De este modo, entre Chávez (1999-2012) y Maduro (2013- ) ya suman un cuarto de siglo gobernando Venezuela y todo indica que vienen muchos años más. La estrategia del gobierno estadounidense de Joe Biden, aquella de levantar sanciones económicas para permitir elecciones libres, fracasó estrepitosamente, tanto como lo hizo la política de “presión total” de su antecesor, y quizás sucesor, en la Casa Blanca, Donald Trump.
NO HAY PRIMERA SIN SEGUNDA. Las pocas dudas que cabían al respecto desaparecieron, cuando en sus testimonios ante la Policía Federal brasileña los exjefes del Ejército y Fuerza Aérea admitieron que el entonces presidente, Jair Bolsonaro, les propuso un plan para anular los resultados de las elecciones de 2022, que ganó Lula da Silva por un estrecho margen. Ambos oficiales, por supuesto, rechazaron la propuesta.
A pesar de las recientes manifestaciones masivas a su a favor, la investigación en contra de Bolsonaro por su “intento de dar un golpe de Estado y abolir el Estado Democrático de Derecho”, complica sus opciones de volver al poder. Aunque por el caso de Lula, sabemos que no es imposible pasar de la cárcel a Planalto en Brasil. Claro que entre la condenable corrupción y el asalto del poder existe una gran diferencia. Al menos debería, si no se rescribe la historia.
Esto último es lo que parece estar haciendo el republicado Donald Trump. En un mitin de campaña el fin de semana calificó de “patriotas” a quienes asaltaron el Congreso el 6 de enero de 2021 para intentar que Biden no llegara a dirigir la Casa Blanca.
El expresidente enfrenta hoy cuatro cargos federales, básicamente, por instigar a sus adherentes a desconocer su derrota e intentar obstruir la transferencia del poder al demócrata. Ahora Trump alega que sus partidarios estaban defendiendo la democracia —y les promete un perdón si gana la elección—, mientras su defensa asegura que es inmune a cualquier acción legal. El caso, al parecer, no se resolvería antes de los comicios de noviembre.
CONCLUSIONES. Si en “Cómo mueren las democracias” Levitsky y Ziblatt[3] buscaban hacer un llamado de atención ante una tendencia que avanzaba sin freno, parece que algunos vieron en el libro una especie de manual práctico.
Eran cuatro indicadores los que anunciaban el posible deceso de este sistema político: El rechazo o la débil aceptación de las reglas democráticas del juego; la negación de la legitimidad política de los adversarios; la tolerancia o fomento de la violencia; y la predisposición a restringir las libertades civiles de la oposición, incluidos los medios de comunicación.
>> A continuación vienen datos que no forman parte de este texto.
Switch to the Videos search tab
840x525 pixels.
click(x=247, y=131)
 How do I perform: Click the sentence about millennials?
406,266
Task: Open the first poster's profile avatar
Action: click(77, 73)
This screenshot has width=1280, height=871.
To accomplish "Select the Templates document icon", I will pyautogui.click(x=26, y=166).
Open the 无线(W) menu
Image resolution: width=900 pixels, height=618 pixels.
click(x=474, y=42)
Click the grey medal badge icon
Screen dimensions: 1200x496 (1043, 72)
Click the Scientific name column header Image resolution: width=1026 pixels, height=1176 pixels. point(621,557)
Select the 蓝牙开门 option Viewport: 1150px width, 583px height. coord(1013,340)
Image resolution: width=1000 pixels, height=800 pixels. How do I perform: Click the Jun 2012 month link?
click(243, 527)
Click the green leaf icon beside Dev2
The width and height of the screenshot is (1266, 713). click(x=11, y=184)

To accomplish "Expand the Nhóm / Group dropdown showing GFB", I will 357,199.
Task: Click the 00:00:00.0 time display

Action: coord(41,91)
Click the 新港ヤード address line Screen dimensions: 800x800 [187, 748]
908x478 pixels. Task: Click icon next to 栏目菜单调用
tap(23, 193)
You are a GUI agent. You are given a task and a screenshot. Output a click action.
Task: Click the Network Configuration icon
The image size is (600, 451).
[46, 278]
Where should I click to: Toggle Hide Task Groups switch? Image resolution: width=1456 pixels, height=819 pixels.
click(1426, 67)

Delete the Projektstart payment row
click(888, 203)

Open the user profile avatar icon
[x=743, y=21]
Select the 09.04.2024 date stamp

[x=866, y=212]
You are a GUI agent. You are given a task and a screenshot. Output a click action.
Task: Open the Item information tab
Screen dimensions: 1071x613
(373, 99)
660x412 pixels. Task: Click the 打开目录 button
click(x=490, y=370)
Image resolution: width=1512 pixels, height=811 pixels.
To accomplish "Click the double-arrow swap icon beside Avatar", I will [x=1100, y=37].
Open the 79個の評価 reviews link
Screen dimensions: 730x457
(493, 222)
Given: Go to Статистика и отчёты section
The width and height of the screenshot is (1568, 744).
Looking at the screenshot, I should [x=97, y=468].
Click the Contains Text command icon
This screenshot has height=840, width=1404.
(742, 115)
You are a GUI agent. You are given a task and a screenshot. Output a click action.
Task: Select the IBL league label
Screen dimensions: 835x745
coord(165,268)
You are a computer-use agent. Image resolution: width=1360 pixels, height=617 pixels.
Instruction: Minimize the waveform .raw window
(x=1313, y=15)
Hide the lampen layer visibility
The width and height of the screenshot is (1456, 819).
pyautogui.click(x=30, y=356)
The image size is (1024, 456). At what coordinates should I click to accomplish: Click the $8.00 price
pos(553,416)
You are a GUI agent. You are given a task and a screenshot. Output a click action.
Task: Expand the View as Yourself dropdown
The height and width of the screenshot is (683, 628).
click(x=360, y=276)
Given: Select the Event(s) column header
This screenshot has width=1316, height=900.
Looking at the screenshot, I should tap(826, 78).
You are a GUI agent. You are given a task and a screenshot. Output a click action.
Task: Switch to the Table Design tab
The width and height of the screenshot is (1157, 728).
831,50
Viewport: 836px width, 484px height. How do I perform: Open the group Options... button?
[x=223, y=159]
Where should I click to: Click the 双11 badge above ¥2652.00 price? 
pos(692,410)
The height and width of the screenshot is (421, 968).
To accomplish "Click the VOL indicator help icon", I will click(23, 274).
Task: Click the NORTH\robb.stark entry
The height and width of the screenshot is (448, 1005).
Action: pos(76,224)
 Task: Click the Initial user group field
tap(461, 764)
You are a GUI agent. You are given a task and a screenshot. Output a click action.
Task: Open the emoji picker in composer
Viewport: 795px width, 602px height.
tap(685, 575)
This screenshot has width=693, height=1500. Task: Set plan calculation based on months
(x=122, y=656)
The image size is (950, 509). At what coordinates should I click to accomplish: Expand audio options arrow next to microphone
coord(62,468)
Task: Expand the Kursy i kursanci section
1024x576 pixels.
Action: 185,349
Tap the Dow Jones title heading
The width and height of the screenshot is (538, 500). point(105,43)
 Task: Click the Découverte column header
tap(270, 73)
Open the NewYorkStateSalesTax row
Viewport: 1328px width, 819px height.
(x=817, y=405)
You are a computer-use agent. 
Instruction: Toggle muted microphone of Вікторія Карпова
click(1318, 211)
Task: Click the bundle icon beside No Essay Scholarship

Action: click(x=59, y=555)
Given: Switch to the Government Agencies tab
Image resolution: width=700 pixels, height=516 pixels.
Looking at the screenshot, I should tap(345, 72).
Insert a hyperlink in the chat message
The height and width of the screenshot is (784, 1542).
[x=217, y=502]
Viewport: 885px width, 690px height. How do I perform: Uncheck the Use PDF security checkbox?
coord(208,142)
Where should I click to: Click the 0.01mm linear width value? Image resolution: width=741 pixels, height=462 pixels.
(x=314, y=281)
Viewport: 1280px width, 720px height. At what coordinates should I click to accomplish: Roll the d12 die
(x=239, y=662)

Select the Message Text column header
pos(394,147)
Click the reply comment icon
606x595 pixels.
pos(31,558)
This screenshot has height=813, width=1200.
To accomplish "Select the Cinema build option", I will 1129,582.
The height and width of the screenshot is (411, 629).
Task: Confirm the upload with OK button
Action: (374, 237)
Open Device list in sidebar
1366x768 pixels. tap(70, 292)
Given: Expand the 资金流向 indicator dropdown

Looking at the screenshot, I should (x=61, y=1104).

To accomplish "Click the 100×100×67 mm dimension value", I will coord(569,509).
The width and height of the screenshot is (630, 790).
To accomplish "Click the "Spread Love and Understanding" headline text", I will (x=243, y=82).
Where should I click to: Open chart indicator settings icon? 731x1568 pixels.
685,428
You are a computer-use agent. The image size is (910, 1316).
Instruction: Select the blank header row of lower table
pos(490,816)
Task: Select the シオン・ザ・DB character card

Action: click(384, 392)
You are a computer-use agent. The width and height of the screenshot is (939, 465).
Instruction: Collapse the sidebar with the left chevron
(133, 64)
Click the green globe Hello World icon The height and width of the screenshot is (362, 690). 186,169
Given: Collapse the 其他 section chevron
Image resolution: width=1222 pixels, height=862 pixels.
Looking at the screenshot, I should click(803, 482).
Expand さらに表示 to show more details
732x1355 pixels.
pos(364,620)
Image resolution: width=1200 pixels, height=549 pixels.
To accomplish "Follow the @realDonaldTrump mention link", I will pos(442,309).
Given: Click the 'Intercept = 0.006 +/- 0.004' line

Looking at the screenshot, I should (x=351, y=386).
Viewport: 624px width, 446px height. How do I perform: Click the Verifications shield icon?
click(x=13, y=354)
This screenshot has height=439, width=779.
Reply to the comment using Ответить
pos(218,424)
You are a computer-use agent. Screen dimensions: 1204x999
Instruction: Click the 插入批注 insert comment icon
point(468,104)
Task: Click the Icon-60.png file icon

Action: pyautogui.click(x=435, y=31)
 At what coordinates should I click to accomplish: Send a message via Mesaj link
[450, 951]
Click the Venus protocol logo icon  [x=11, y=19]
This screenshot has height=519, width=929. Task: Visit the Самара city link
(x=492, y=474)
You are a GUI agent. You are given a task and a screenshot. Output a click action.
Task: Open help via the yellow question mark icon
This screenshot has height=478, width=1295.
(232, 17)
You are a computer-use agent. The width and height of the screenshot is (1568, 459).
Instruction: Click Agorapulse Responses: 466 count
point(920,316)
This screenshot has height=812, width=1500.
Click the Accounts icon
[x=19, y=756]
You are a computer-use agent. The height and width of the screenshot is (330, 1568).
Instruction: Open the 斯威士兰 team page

Por lo visto, los líderes fuertes de la actualidad no solo se encargaron de completar los indicadores, sino que han perfeccionado su capacidad de traspasarlos hasta el punto de que hoy nada parece detenerlos. Quizás ahí se encuentre el éxito inesperado de Putin, como modelo y arquetipo de control fuerte, y no necesariamente como quien le devolvió a Rusia el estatus de súper potencia[4]. La crisis de seguridad pública por la que atraviesa América Latina es un campo fértil para nuevos imitadores.
Juan Pablo Toro, director ejecutivo de AthenaLab
20 de marzo de 2024
Foto: France Presse
[1] Rachman, G. (2022). La era de los líderes autoritarios. Barcelona: Crítica.
[2] Fifield, A. (2022). El gran sucesor. Madrid: Capitán Swing.
[3] Levitsky S. y Ziblatt D. (2018). Cómo mueren las democracias. Santiago: Planeta.
[4] Galeotti, M. (2019). We need to talk about Putin. London: Penguin.